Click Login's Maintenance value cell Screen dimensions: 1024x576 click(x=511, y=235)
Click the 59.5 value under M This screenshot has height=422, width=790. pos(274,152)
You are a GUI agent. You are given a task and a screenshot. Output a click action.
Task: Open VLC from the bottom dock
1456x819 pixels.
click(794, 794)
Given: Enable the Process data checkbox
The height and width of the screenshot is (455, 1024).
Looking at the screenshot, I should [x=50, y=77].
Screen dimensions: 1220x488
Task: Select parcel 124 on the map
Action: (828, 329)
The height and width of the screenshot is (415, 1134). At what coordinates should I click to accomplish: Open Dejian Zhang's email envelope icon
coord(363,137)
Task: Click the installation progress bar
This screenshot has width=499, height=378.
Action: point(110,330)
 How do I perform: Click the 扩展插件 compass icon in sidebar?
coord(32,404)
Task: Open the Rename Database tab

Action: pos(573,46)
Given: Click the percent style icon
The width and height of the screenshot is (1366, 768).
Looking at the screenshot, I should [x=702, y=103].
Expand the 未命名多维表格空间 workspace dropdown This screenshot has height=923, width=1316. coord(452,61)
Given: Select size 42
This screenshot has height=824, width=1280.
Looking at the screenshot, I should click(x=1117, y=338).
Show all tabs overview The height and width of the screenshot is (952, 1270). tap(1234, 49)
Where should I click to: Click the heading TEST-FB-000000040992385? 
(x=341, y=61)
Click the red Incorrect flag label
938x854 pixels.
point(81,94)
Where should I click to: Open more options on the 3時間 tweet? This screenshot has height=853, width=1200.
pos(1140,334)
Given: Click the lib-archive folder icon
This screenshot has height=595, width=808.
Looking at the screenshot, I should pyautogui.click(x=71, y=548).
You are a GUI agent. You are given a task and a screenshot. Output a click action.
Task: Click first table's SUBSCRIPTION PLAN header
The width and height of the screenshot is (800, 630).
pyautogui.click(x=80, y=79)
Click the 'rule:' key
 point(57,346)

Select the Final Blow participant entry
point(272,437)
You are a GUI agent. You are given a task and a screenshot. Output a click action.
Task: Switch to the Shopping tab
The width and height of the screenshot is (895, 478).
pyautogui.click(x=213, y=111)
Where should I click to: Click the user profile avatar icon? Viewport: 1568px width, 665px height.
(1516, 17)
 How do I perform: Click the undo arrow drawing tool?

____________________

The task.
Count the lines in the records above that contain the string "value", treating uppercase and lowercase as different, and give only the number.

Task answer.
2